L'eau constitue la base de toutes les humeurs animales ; de la seve et de tous les sucs végétaux, des vins, des vinaigres ; de la rosée, et de toutes les matières connues en Physique sous le nom de météores aqueux. L'eau est essentielle à toute fermentation. Voyez SEL, HUILE, ESPRIT, FLAMME, PIERRE, FOSSILE, SUBSTANCES ANIMALES, VEGETAL, SUBSTANCES METALLIQUES, HUMEUR, SEVE, VIN, VINAIGRE, ROSEE, PLUIE, NEIGE, GRELE, FERMENTATION.

Boerhaave, et plusieurs autres physiciens, disent que l'eau est cachée dans un grand nombre de corps où il est merveilleux de la trouver, et cela (car Boerhaave s'explique) parce que ces corps n'ont aucune des qualités extérieures de l'eau, qu'ils ne sont ni mous ni humides, mais au contraire très-secs et très-compactes, tels que le plâtre employé, le vieux mortier, les parties très-dures des animaux, les bois les plus durs gardés dans des lieux secs et chauds pendant des siècles entiers, etc. Ceci est admirable en effet, comme tous les phénomènes naturels sont admirables, comme l'existence de l'univers est admirable, mais non pas étonnant, unique, incroyable ; puisque c'est au contraire un fait dérivé très-naturellement de cette observation générale, que les principes constituans des corps ne sont jamais sensibles, tant qu'ils sont actuellement combinés, et que l'eau ne se manifeste pas plus par ses caractères sensibles dans l'esprit-de-vin rectifié, ou dans une huile, qui dans le tartre ou la stalactite, quoique les premières substances soient liquides et humides, et que les dernières soient seches et consistantes : en un mot, que l'eau puisse être renfermée dans des corps secs et durs, cela n'est un phénomène isolé, un objet d'admiration, stupendum, mirabile, (Boerhaave, el. chem. de aquâ, t. I. p. 314. ed. de Cavelier) que pour quiconque ne sait envisager un corps que sous l'image d'une masse revêtue de qualités sensibles, pour qui l'eau est toujours une substance molle et fluide (sous une certaine température), un corps physique, un aggregé. Nous insistons sur les inconvénients de cette mauvaise et très-peu philosophique acception, toutes les fois que l'occasion s'en présente, parce qu'on ne saurait trop rappeler aux amateurs de la chimie (lectori philochimico), que la façon de concevoir contraire, est absolument propre et nécessaire au chimiste. Voyez la partie dogmatique de l'article CHIMIE.

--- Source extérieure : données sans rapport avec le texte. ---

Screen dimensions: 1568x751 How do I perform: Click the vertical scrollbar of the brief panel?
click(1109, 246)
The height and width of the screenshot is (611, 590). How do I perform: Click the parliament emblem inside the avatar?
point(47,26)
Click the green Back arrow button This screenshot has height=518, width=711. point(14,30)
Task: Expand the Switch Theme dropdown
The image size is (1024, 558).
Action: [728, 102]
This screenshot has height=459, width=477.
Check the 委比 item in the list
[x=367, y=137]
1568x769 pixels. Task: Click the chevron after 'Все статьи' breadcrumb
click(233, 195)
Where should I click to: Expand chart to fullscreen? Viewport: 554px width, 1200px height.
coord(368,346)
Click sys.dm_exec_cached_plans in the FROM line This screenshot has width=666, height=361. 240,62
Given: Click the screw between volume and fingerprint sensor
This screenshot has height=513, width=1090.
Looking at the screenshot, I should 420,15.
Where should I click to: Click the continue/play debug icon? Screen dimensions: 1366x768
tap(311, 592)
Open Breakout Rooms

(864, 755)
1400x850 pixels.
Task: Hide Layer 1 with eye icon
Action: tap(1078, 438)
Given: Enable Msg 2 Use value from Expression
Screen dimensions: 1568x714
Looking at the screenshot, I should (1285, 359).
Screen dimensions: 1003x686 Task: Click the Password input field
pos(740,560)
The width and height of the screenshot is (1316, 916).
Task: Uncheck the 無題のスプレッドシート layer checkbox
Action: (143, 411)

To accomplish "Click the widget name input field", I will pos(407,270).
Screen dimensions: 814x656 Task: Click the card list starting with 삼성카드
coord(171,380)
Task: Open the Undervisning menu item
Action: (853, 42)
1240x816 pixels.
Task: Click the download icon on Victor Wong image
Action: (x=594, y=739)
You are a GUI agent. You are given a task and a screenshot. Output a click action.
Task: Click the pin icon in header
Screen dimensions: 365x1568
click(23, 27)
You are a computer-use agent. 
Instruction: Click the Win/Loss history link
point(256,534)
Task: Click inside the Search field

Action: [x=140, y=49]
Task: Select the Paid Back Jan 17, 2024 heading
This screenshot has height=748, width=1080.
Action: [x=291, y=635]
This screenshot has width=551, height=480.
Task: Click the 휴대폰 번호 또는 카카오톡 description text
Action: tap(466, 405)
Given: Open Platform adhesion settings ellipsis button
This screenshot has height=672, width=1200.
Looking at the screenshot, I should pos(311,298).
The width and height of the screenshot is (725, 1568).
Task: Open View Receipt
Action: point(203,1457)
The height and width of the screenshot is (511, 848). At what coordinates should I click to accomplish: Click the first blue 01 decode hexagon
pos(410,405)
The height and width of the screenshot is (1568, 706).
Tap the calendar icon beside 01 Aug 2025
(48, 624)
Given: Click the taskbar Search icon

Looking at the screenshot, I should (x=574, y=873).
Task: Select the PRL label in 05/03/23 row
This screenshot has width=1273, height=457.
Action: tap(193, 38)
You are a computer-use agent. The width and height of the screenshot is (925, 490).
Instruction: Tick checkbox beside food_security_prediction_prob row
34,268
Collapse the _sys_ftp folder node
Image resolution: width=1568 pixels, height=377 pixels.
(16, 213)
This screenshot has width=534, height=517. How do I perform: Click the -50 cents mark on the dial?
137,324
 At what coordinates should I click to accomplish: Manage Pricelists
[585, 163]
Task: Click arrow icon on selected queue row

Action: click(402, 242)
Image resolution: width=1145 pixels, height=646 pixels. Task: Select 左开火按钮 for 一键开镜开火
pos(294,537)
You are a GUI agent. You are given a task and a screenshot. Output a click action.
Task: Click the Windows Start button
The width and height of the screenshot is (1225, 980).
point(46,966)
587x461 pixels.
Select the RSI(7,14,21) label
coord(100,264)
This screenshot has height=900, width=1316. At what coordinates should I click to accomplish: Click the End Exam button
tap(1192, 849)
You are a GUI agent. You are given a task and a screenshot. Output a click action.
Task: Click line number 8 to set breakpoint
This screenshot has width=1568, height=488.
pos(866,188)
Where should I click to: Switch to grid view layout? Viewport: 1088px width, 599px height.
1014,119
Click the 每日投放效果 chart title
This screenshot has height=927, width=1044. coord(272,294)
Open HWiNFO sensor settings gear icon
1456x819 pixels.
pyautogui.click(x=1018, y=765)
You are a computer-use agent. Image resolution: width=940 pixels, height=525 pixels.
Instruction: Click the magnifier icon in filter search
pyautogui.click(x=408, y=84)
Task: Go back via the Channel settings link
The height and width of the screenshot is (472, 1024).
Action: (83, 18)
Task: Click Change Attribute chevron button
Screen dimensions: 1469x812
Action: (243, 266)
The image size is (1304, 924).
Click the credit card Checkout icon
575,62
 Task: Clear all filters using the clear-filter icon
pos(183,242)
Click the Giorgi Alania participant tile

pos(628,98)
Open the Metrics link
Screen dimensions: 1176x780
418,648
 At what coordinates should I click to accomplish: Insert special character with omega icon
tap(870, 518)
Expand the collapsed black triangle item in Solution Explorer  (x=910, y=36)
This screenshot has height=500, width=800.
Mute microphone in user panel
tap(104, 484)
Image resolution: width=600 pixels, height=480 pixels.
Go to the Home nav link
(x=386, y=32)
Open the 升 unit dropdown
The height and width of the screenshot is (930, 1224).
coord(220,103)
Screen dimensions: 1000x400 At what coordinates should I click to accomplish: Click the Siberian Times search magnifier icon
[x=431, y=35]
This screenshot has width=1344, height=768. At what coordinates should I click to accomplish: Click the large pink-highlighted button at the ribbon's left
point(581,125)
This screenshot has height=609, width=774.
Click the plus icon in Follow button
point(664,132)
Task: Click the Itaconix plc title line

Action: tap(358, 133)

Nous disons donc, mais sans annoncer cette vérité par une formule d'admiration, que l'eau est un des matériaux de la composition de plusieurs corps très-secs et très-durs. Nous savons ceci très-positivement, soit parce que quelques-uns de ces corps se forment sous nos yeux, que nous disposons nous-mêmes leurs principes à la combinaison, comme lorsque nous gachons le plâtre, que nous préparons le mortier, etc. (voyez PLATRE, MORTIER) ; soit parce que nous savons retirer cette eau de ces produits de l'art, et de plusieurs corps naturels, par le moyen du feu, et que nous en retirons en effet du plus grand nombre des corps secs et solides, à la formation desquels nous avons avancé que l'eau concourait comme principe essentiel ; soit enfin parce que nous établissons par des analogies très-sévèrement déduites, l'origine de certains composés dont la Nature nous cache la formation, sur leur rapport avec d'autres corps dont l'eau est un principe démontré ; c'est ainsi que nous sommes fondés à admettre l'eau pour un des principes constituans de toutes les pierres qui ne sont pas produites ou altérées par le feu, par les phénomènes qui leur sont communs avec certaines substances salines. Voyez SEL et PIERRE.

Si l'on ne peut pas établir démonstrativement que l'eau fait dans ces corps consistants, la fonction d'une espèce de mastic, qu'elle est le vrai moyen d'union de leurs autres matériaux, qu'elle soutient et lie leur agrégation ; on peut au moins se représenter assez exactement, sous cette image, sa manière de concourir à la formation de ces corps. Quoi qu'il en sait, c'est à ce titre que nous l'employons dans la préparation du plâtre, du mortier, des colles, etc.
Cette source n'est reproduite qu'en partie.